I realize that publications like this one need
lots of advertising to stay in business, but
quite frankly I am appalled by the fact that
they seem to allow virtually anyone to run an
advertisement. I think that is a huge problem
for the collecting community.
Many cleaned and slider coins have virtually no
resale value. If you have collected for years
and haven’t sold anything, you really should try
selling a few pieces. It’s the only way to learn
how the coin market really works.
Overall, I prefer older, classic American coins
to modern ones, although the Mint has produced
some interesting issues in recent years such as
the 20th anniversary silver and gold Eagles and
the Lincoln anniversary pennies. But older
American type coins in slabs are generally very
expensive, so I mostly buy raw type coins.
If you invest a substantial amount of money on
coins, you really should try to stick mostly to
graded pieces that are solid for the grade.
Otherwise, you could be in for a rude shock when
it’s time to sell.
I think the coin market has shown impressive
resiliency during the economic crisis of the
past two years. Some higher end coins have
declined in price, which has presented some
attractive buying opportunities, but overall
prices have held up surprisingly well. But the
market and the hobby also face some other key
challenges, which include the onslaught of
counterfeit coins from China (including slabbed
ones) and the policies of the U.S. Mint.
The Mint has alienated a lot of collectors with
its questionable decision to forgo production of
proof and burnished silver Eagles and other
products.
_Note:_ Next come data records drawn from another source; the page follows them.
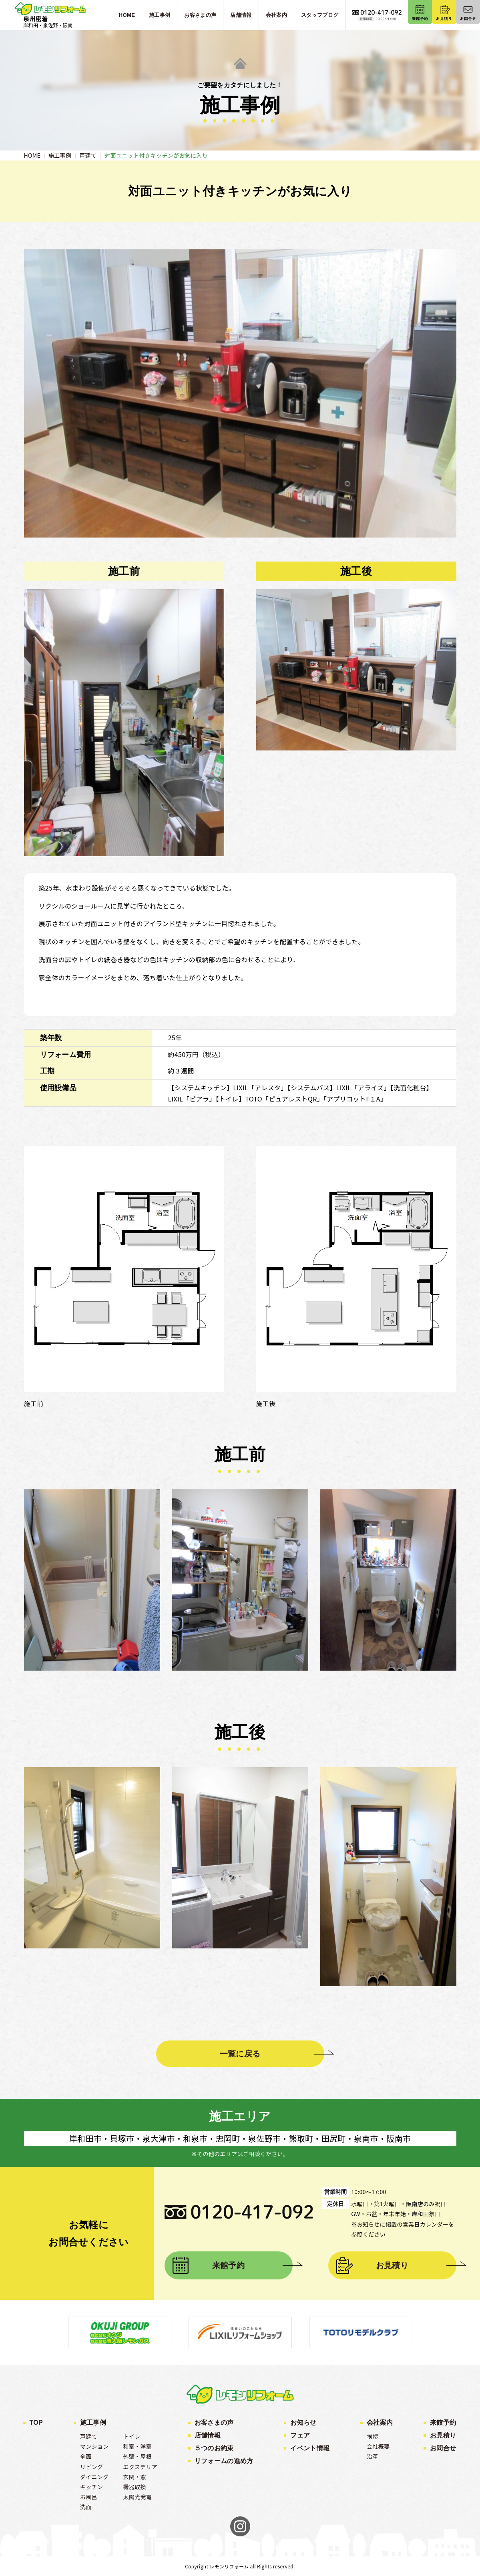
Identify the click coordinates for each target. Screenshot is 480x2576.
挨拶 (372, 2436)
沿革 (372, 2456)
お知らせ (303, 2422)
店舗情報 (208, 2435)
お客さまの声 (214, 2422)
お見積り (392, 2265)
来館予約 (228, 2265)
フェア (300, 2435)
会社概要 (378, 2446)
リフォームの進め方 (224, 2461)
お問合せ (443, 2448)
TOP (36, 2422)
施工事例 (93, 2422)
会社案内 (380, 2422)
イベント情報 (309, 2448)
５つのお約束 (214, 2448)
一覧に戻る (240, 2053)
Continuity of series may not be our
God-given right as Americans (the Mint obviously
has higher priorities), but it sure would
improve the Mint’s image among collectors. The
Mint also has an annoying habit of destroying
the secondary market for many issues by selling
one year’s issues well into the next year. And
as often discussed in these pages, it saturates
the market with products and insists on issuing
every coin in every conceivable type of
packaging.
I think the burnished gold and silver coins are
excellent products and disagree with Dave
Harper’s suggestion that the Mint stop producing
them. Many of them have very small mintages and
have experienced dramatic price appreciation.
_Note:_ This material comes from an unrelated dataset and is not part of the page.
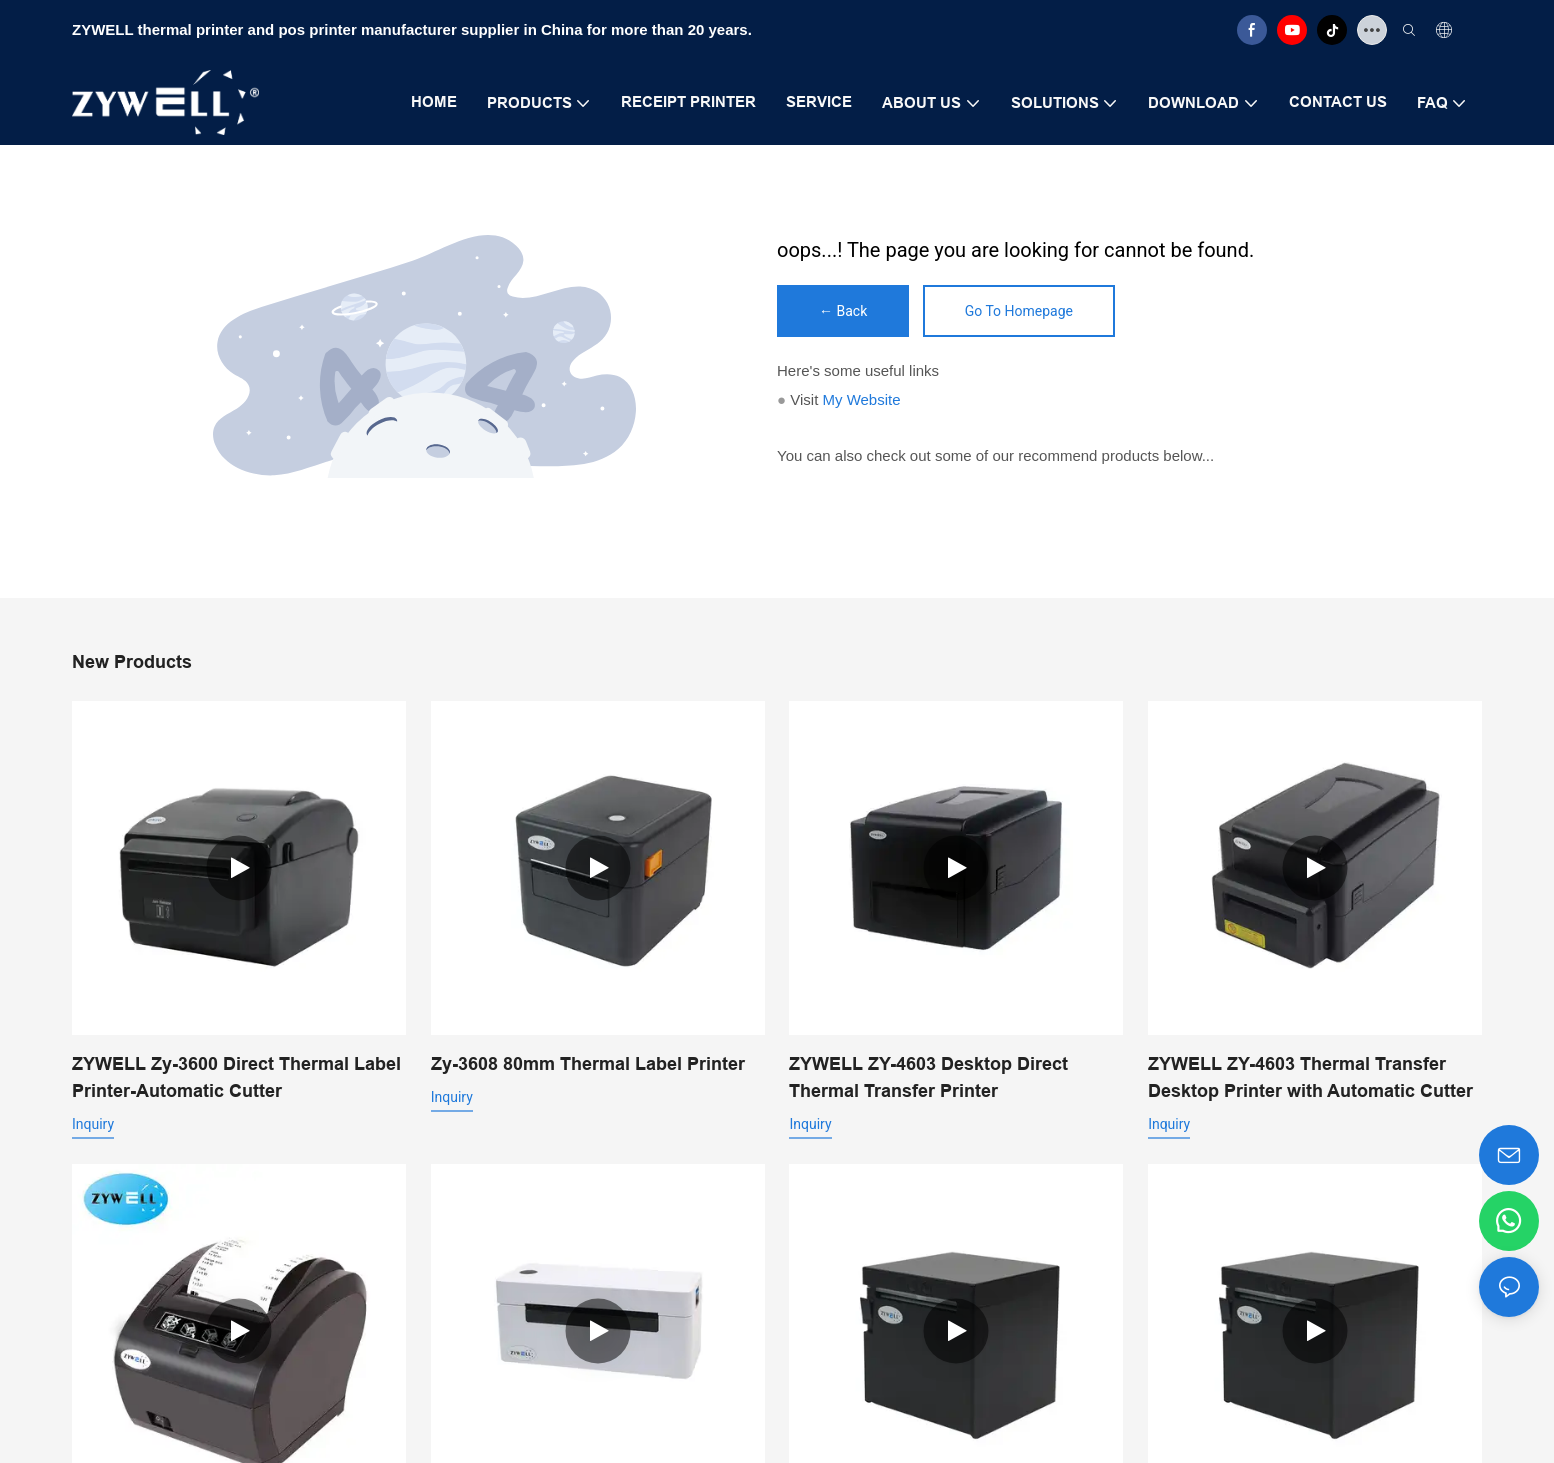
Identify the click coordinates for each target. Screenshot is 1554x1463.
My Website (861, 399)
Just look at the fractional Buffaloes the Mint
foolishly decided to stop issuing last year.
Prices for those coins are going up every week.
They have increased so much and so quickly that
I am concerned that “a Buffalo bubble” may be
forming that could result in some price
adjustments. But I still feel that years from
now these coins will command impressive prices.
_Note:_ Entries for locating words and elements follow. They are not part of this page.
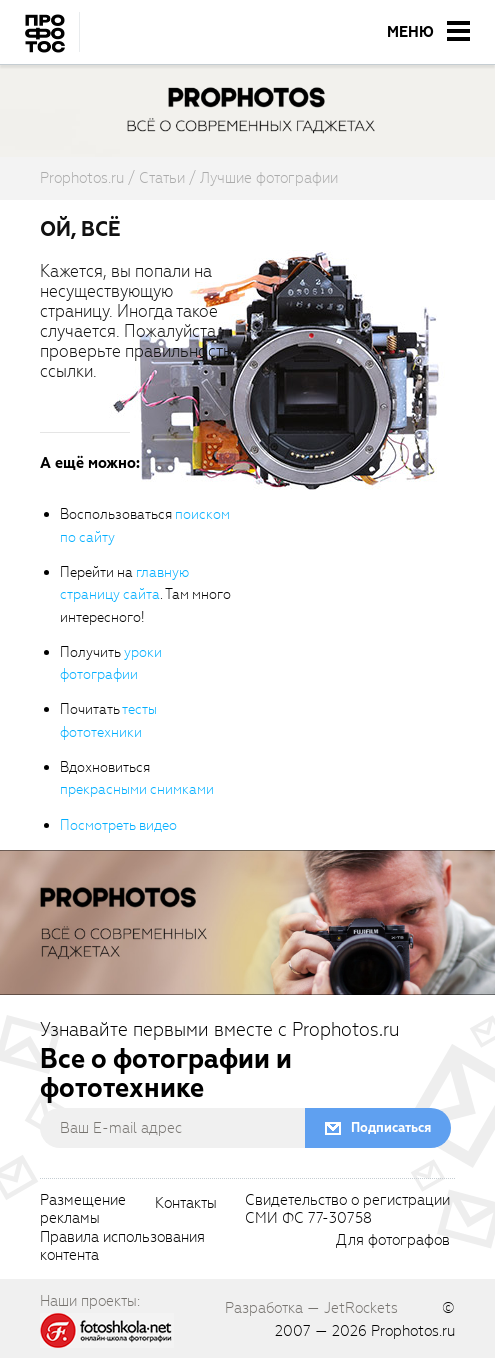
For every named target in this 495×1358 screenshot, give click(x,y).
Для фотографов (393, 1241)
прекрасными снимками (137, 789)
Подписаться (391, 1127)
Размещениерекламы (83, 1210)
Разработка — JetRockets (311, 1308)
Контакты (186, 1204)
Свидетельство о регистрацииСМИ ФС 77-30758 (347, 1210)
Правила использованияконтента (122, 1247)
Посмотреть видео (118, 825)
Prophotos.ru (413, 1331)
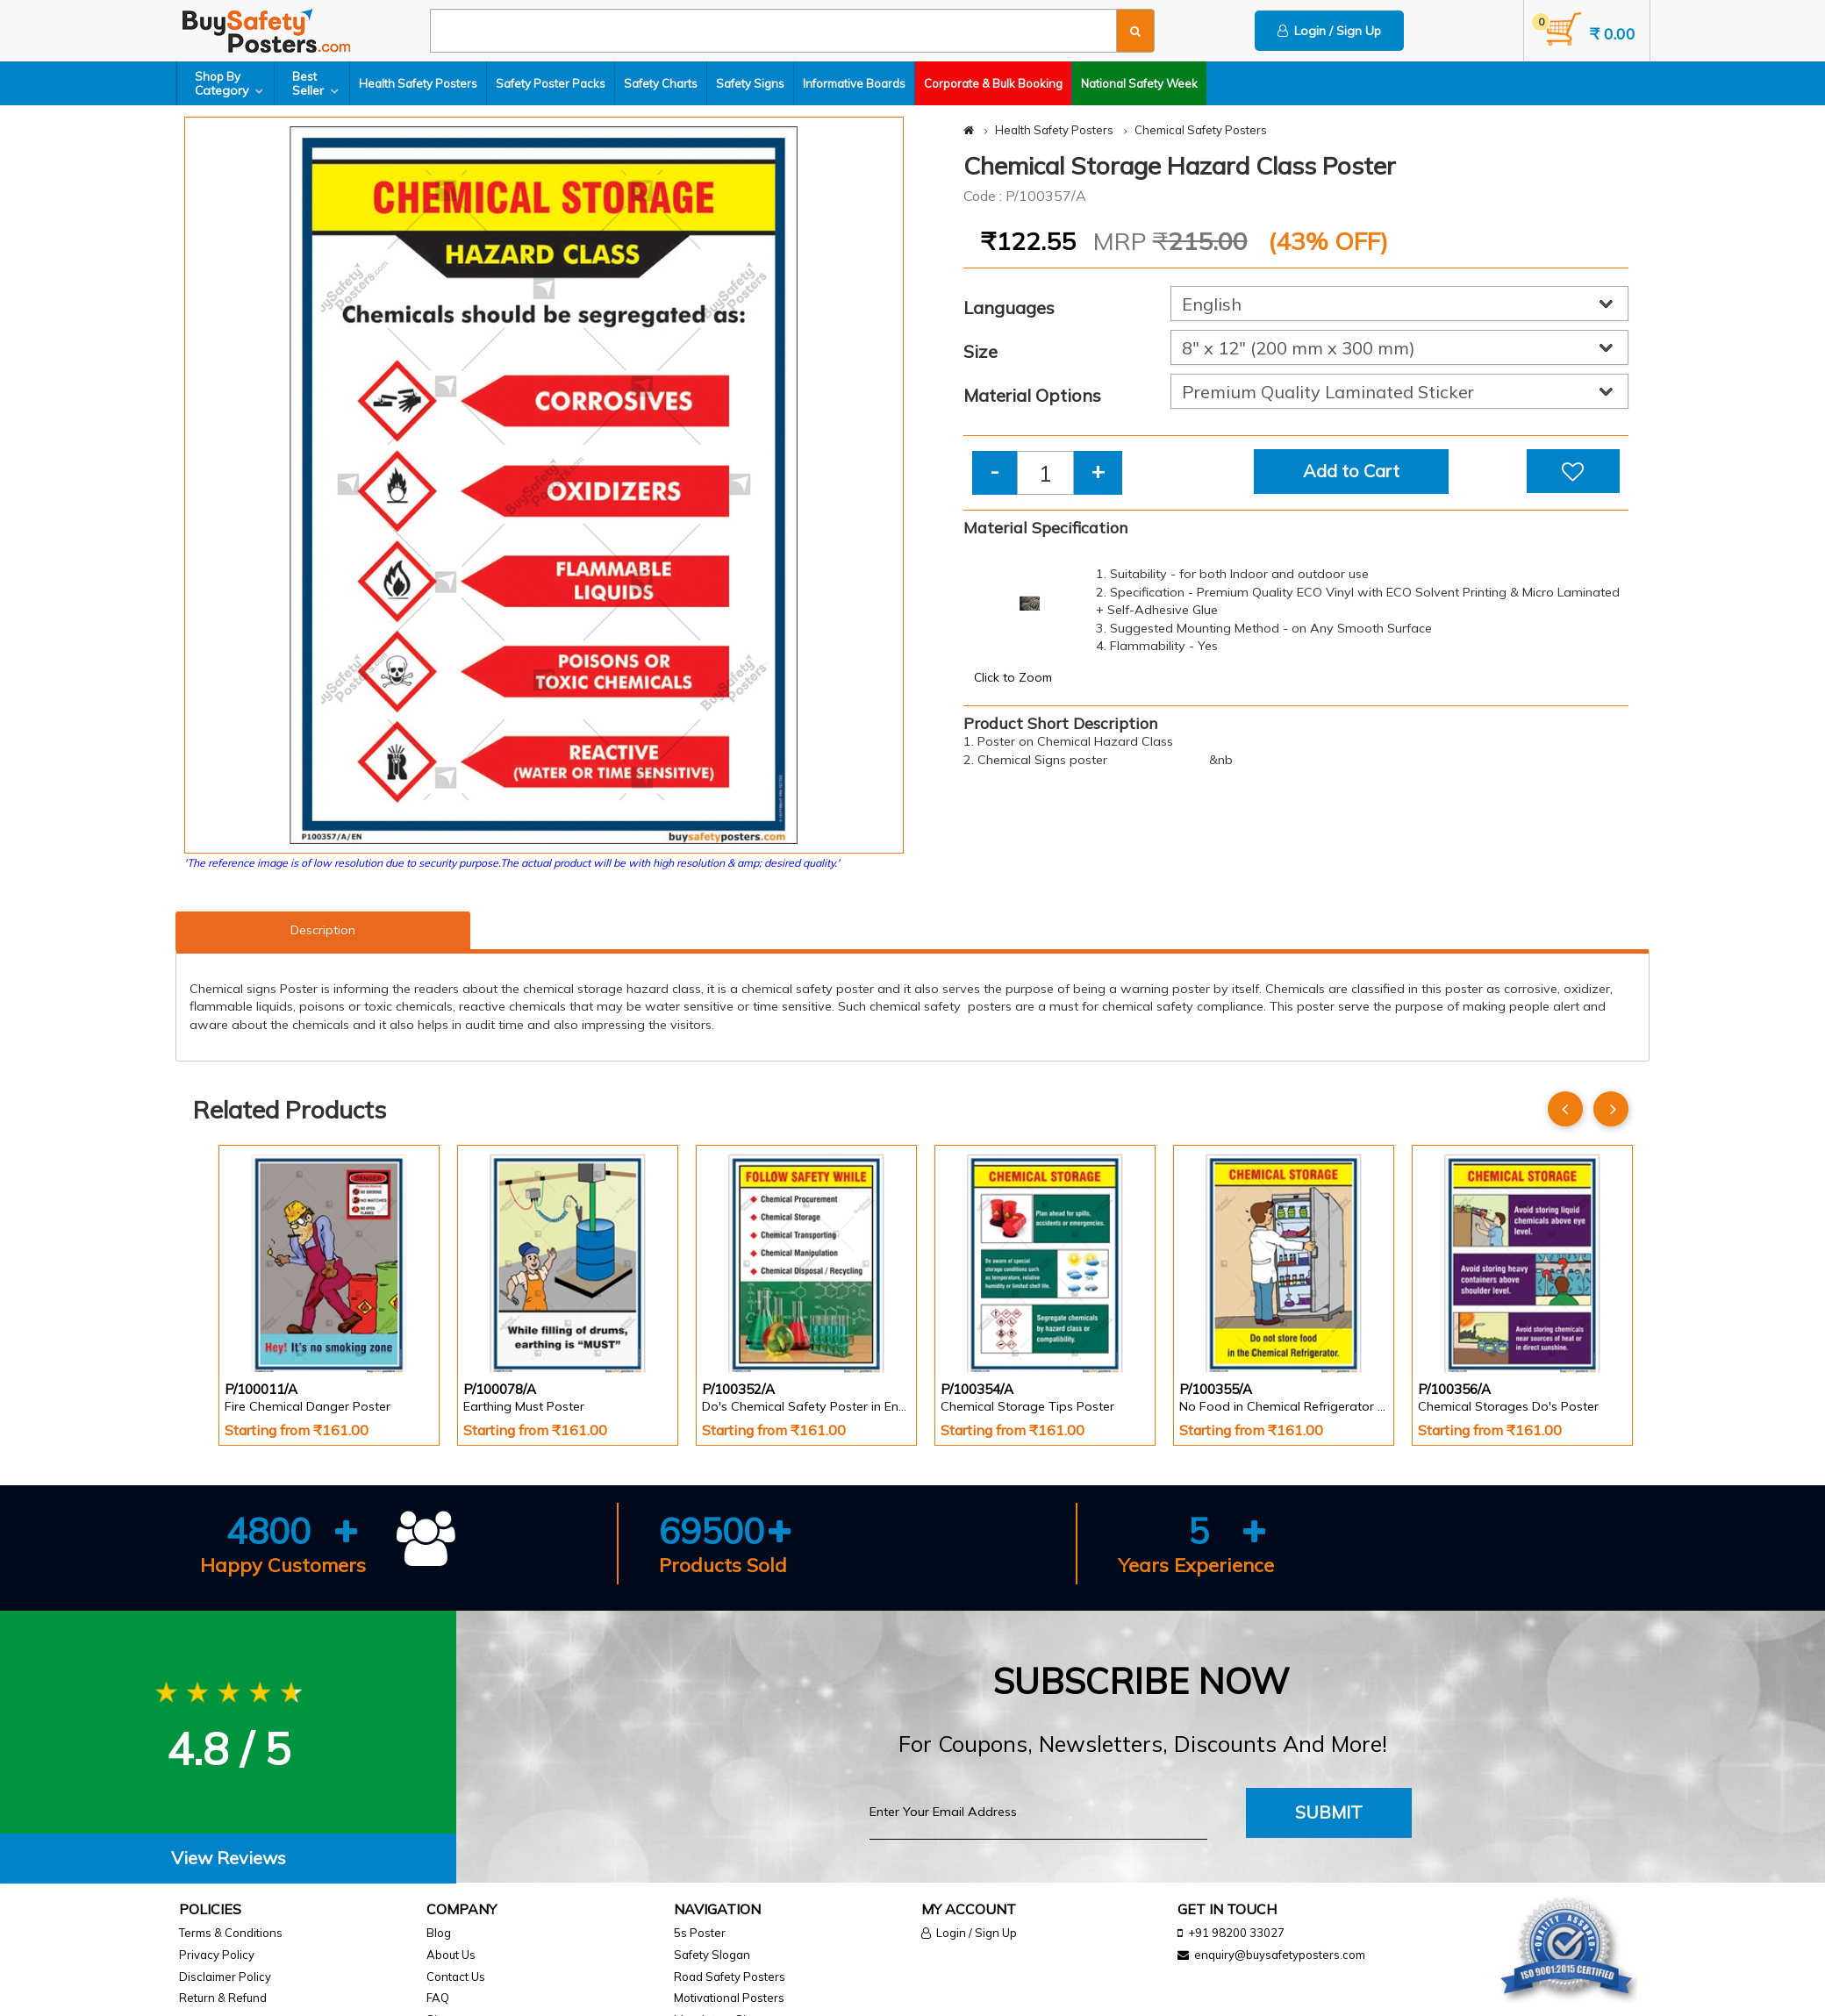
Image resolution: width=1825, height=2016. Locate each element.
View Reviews (228, 1858)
And needless to say, the Mint really needs to do
something about its Web site and customer
service problems.
Numismatic News does an excellent job covering
the hobby and the market. It also provides an
important forum for collectors and investors to
share information with each other (through
letters to the editor, the Web site blogs and by
regularly soliciting the views of its readers).
I would enjoy seeing more articles on the
intricacies of grading different series and on
trends in the market. I enjoy the monthly price
guide, Coin Market, and am grateful that Harry
Miller uses more realistic values than many
other retail price guides that seem to inflate
values for most series.
However, I do not understand why some values
that are so obviously incorrect never seem to
get corrected. He continues to list prices for
common Coronet or Liberty half eagles ($5 gold
coins) that are clearly too low. The prices for
common VF-BU coins are lower than their melt
value. At $1,016 for an ounce of gold (which is
listed as the spot basis in the October issue)
the melt value of a Liberty eagle (which has a
net gold weight of .24187 ounces) is $245. But
he lists the VF-BU coins between $226 and $235.